Stated exercise => Please rewrite the items in the stretch from the line containing "Select the Not on time chip" through the line containing "Action: click(x=343, y=209)", replacing "Attendance" with "Absence" and leaving everything else unchanged.

Exercise data =>
• • •

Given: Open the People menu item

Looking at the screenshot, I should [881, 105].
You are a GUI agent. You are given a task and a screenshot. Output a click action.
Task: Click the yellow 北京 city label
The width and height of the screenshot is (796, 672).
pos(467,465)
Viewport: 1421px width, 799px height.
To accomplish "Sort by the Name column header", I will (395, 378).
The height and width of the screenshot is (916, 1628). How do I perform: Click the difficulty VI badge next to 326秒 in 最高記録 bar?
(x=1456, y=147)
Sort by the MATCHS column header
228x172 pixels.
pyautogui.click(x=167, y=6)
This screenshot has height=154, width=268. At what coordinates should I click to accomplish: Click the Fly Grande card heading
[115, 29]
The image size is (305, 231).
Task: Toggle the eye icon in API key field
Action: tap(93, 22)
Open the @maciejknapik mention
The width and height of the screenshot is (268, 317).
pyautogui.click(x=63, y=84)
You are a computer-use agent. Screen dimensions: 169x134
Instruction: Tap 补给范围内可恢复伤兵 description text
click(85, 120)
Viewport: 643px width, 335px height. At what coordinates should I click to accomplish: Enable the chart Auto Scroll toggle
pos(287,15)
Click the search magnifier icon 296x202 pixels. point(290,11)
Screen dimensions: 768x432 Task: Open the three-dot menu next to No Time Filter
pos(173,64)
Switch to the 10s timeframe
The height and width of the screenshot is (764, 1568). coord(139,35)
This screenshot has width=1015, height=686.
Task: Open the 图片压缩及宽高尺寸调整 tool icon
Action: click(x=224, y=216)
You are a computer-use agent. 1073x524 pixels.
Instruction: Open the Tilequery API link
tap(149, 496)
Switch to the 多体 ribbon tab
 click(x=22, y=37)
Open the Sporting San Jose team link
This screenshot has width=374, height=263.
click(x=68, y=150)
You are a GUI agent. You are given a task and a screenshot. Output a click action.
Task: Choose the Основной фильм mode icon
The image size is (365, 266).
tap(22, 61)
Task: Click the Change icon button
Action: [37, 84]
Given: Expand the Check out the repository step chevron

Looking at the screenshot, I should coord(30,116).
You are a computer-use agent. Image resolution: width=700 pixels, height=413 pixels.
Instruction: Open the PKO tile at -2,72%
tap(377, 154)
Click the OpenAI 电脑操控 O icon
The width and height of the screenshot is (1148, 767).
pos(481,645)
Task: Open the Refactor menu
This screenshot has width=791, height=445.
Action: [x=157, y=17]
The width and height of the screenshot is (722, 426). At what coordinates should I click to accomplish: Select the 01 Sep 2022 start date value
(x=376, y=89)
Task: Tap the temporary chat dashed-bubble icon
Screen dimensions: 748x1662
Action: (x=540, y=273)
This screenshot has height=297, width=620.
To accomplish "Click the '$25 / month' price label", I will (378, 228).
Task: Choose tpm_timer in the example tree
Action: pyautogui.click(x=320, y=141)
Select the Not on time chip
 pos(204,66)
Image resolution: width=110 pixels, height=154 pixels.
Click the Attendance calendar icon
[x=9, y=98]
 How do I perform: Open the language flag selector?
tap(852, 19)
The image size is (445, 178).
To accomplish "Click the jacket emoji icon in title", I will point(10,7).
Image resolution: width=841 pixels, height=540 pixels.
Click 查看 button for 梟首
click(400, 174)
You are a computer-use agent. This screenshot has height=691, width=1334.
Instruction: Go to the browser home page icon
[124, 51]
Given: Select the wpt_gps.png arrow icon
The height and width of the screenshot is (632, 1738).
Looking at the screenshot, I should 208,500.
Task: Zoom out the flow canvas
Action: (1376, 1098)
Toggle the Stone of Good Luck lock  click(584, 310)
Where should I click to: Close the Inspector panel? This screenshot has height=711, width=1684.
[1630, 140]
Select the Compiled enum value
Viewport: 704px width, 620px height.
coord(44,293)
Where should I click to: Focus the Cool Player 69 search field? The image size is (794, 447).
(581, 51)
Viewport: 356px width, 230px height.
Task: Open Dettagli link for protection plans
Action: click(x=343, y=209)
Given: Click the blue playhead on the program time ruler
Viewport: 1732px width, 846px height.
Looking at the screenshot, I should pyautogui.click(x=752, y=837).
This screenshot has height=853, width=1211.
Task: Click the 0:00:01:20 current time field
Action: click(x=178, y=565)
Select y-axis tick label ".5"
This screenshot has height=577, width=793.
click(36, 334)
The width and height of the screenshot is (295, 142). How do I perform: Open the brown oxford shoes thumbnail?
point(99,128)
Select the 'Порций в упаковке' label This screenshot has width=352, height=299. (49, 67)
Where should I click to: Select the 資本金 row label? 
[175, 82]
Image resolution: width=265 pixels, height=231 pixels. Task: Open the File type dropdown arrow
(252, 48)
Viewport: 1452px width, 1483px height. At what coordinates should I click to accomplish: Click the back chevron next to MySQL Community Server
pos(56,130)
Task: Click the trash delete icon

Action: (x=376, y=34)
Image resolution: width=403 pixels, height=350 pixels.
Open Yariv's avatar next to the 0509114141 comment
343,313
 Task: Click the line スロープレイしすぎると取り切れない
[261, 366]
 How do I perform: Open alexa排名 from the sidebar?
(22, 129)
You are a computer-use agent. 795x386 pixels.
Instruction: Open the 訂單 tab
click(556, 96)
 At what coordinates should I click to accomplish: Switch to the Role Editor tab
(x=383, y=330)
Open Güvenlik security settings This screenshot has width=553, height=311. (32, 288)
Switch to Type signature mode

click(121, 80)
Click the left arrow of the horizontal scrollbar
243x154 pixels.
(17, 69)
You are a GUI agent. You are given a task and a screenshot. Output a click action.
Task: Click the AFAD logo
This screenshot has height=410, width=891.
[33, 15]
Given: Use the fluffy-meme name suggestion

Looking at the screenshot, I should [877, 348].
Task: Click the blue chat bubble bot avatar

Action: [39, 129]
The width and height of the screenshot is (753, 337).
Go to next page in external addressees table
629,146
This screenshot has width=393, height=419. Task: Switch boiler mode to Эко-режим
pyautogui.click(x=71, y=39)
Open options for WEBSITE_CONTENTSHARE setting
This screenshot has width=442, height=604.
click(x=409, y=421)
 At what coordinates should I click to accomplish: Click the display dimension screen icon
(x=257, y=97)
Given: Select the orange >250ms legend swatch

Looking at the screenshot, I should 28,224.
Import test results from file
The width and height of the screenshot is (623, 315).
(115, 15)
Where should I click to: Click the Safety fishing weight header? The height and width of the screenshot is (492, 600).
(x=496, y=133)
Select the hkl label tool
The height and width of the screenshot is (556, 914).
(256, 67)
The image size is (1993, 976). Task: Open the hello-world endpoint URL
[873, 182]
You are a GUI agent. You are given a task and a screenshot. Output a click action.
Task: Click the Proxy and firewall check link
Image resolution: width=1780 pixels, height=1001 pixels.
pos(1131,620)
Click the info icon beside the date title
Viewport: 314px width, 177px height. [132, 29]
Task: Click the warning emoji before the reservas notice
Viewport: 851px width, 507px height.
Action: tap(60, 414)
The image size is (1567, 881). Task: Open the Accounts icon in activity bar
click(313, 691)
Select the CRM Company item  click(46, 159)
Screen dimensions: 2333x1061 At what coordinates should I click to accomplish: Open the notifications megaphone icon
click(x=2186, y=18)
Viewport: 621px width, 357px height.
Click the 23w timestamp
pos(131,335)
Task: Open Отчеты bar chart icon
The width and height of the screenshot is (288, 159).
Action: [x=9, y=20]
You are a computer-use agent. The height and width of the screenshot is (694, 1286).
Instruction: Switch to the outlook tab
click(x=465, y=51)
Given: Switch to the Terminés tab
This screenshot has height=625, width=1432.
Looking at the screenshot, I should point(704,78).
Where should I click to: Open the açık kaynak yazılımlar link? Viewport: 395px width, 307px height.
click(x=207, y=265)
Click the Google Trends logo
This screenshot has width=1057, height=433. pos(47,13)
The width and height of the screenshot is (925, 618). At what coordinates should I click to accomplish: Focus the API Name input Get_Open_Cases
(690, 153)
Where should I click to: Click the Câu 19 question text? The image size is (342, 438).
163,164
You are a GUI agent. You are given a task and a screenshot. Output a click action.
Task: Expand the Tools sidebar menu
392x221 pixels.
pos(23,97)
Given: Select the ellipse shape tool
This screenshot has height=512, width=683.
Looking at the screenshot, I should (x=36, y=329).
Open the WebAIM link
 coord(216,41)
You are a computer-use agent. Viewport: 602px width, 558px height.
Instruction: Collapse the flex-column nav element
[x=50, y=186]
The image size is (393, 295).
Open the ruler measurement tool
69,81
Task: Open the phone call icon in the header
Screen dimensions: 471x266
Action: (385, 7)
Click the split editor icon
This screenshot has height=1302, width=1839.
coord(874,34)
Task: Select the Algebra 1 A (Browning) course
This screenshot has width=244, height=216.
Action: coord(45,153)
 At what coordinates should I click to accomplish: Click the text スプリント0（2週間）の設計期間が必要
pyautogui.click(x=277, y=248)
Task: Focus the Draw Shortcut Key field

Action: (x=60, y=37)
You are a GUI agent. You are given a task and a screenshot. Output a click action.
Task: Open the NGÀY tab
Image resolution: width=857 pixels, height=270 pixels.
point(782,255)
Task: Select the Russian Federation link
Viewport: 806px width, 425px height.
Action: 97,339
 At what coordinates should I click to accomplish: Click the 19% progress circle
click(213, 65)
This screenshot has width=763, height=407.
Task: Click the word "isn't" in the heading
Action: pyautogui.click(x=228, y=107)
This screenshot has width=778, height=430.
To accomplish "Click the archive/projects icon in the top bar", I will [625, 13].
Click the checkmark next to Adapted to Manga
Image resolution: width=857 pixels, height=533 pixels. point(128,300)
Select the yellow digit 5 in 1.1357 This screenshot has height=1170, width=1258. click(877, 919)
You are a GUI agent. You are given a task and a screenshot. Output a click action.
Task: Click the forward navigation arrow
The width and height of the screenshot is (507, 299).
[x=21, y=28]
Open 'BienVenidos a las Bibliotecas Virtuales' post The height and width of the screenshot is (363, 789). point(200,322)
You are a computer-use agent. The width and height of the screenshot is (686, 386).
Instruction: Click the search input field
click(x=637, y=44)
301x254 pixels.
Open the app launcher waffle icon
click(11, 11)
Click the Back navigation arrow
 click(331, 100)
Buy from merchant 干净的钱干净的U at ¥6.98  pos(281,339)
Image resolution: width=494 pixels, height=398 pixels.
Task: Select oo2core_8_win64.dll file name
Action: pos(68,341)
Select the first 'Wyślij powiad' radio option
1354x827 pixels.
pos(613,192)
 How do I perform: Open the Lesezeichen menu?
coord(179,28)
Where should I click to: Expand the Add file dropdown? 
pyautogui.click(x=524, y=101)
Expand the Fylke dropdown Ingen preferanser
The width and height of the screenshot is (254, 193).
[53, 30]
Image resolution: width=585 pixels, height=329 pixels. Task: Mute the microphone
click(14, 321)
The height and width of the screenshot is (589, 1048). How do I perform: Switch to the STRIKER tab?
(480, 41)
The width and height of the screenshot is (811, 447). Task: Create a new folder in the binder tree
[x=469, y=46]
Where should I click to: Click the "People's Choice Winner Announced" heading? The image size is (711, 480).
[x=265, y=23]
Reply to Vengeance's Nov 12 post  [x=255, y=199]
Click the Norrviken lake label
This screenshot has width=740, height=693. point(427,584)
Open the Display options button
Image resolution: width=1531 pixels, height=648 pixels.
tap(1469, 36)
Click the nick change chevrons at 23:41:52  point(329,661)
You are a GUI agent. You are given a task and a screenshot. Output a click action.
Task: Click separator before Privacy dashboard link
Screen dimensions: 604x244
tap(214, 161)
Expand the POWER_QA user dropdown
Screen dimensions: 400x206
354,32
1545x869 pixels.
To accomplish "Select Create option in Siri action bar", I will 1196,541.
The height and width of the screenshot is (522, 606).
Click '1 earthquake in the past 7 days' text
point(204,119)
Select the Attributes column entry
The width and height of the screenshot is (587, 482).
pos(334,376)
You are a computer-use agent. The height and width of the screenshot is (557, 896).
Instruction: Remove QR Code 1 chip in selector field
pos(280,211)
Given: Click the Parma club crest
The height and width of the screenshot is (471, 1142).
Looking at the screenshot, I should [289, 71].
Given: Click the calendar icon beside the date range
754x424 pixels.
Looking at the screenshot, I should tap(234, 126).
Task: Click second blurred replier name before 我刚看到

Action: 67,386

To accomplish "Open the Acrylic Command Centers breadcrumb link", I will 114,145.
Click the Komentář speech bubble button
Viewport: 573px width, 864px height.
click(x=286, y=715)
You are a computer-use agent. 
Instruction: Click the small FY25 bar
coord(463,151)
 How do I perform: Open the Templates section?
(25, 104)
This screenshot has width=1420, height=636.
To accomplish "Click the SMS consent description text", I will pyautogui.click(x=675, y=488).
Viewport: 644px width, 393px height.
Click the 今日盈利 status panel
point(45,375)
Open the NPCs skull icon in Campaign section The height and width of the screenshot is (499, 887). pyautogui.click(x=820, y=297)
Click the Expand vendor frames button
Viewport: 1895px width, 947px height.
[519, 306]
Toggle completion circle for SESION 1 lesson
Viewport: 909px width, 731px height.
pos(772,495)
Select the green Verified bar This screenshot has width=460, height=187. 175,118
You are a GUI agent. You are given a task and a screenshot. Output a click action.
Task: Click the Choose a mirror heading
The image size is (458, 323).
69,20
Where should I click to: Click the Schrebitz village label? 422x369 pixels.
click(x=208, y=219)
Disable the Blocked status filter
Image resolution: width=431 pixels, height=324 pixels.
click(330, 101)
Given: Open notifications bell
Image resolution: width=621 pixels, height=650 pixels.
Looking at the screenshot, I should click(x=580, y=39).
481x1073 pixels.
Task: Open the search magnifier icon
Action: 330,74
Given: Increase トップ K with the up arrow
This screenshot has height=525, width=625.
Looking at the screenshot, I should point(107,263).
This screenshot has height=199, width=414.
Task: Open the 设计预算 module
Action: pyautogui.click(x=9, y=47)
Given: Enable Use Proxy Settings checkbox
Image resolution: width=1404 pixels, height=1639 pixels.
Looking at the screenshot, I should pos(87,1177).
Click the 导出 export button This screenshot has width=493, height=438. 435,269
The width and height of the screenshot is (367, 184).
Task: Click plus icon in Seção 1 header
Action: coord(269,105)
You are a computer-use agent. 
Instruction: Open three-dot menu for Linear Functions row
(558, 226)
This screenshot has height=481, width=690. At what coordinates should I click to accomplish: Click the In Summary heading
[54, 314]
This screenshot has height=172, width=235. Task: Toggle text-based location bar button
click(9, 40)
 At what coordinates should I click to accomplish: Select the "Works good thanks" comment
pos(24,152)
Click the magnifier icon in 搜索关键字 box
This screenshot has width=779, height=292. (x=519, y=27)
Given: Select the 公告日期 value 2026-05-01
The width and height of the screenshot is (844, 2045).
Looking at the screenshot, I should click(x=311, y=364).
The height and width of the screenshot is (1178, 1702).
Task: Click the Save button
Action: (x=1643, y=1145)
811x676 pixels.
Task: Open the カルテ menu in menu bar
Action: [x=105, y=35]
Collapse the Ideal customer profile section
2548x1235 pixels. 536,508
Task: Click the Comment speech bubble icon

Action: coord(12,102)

• • •

Written answer =>
Select the Not on time chip
 pos(204,66)
Image resolution: width=110 pixels, height=154 pixels.
Click the Absence calendar icon
[x=9, y=98]
 How do I perform: Open the language flag selector?
tap(852, 19)
The image size is (445, 178).
To accomplish "Click the jacket emoji icon in title", I will point(10,7).
Image resolution: width=841 pixels, height=540 pixels.
Click 查看 button for 梟首
click(400, 174)
You are a computer-use agent. This screenshot has height=691, width=1334.
Instruction: Go to the browser home page icon
[124, 51]
Given: Select the wpt_gps.png arrow icon
The height and width of the screenshot is (632, 1738).
Looking at the screenshot, I should 208,500.
Task: Zoom out the flow canvas
Action: (1376, 1098)
Toggle the Stone of Good Luck lock  click(584, 310)
Where should I click to: Close the Inspector panel? This screenshot has height=711, width=1684.
[1630, 140]
Select the Compiled enum value
Viewport: 704px width, 620px height.
coord(44,293)
Where should I click to: Focus the Cool Player 69 search field? The image size is (794, 447).
(581, 51)
Viewport: 356px width, 230px height.
Task: Open Dettagli link for protection plans
Action: click(x=343, y=209)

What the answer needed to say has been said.